Cocottes & vous

Et puis un jour, promis, ils grandissent !

Par @haut_les_nains

Je ne me rappelle plus très bien des semaines qui ont suivi la naissance de mes enfants.

C’est une espèce de flou artistique.

Je me souviens juste des émotions qui m’ont traversée, de plein fouet et toutes en même temps. C’était un mélange de joie et de peur, d’excitation et de doute.

Mais la fatigue qui s’ensuivit, ça, je ne l’ai pas oubliée.

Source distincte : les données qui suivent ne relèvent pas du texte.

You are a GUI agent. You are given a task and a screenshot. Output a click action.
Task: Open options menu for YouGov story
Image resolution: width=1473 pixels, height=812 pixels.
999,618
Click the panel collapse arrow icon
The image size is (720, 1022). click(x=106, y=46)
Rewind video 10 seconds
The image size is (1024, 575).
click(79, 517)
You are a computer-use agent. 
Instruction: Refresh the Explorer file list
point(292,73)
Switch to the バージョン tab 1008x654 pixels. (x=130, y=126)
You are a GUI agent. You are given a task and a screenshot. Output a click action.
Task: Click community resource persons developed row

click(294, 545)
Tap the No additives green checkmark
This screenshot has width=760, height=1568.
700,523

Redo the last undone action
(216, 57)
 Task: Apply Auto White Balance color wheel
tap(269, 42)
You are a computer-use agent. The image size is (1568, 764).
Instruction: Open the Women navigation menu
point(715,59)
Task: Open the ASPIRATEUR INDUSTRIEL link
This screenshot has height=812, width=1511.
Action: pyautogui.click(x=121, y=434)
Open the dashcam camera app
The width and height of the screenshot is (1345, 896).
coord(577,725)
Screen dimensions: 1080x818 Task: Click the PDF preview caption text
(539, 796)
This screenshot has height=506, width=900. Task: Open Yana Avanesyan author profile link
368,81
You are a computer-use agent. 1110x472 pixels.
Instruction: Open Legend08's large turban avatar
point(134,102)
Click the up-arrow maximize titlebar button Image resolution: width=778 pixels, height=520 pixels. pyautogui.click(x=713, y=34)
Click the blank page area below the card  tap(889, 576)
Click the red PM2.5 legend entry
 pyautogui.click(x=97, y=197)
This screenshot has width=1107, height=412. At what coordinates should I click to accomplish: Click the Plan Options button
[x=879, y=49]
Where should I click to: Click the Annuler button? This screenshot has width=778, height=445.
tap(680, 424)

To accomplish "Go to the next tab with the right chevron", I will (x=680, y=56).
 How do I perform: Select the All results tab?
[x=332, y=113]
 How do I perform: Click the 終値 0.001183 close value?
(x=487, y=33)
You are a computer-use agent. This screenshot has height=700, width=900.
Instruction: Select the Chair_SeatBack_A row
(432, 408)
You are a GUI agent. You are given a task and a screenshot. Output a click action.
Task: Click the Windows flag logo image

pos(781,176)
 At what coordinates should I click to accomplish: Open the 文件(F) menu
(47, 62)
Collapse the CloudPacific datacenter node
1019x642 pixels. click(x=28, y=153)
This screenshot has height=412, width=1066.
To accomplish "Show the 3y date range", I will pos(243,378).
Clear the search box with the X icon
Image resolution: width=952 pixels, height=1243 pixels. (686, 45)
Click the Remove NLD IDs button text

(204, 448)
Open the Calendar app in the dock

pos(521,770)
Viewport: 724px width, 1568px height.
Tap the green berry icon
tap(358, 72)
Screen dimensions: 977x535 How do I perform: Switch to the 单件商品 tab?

Je me rappelle même mot pour mot la réponse de ma cousine, que j’avais appelée au bout de quelques semaines en lui demandant quand son bébé avait commencé à faire des nuits complètes, histoire d’avoir un espoir, une date à laquelle me raccrocher.

La réponse qu’elle m’avait donnée me semblait tellement loin.

Et encore, ce n’était rien à côté de ce qui m’attendait : mon bébé mettrait le double de temps à faire ses nuits que le sien.

Plus tard, au parc, je regardais les mères qui arrivaient à rester assises avec un mélange d’envie et d’admiration.

« Profite, ça passe tellement vite », me répétait-on en boucle. Pour le sentir passer, ça c’était bon, mais pour ce qui était de profiter, moins.

Et puis, petit à petit, subrepticement, le décor autour de moi s’est mis à évoluer.

Plus de table à langer, de chaise haute, de poussette, de porte-bébé.

Leurs nuits n’ont plus été entrecoupées et leurs petits corps ont été plus lourds à soulever.

Leurs mains ont pris plus de place dans la mienne, puis sont venues de moins en moins s’y loger.

Aujourd’hui, ce n’est pas rare que je sois la première levée de la maisonnée.

Au parc de jeux ou à la plage, je peux ouvrir un livre, et même finir un chapitre.

Mes enfants se nourrissent seuls, se douchent seuls, s’habillent seuls.

Bien sûr, il reste encore pas mal de points pour lesquels ils sont dépendants de leur mère.

Mais alors que j’en ai longtemps douté, je peux à mon tour témoigner.

Un jour, c’est vrai, ils grandissent.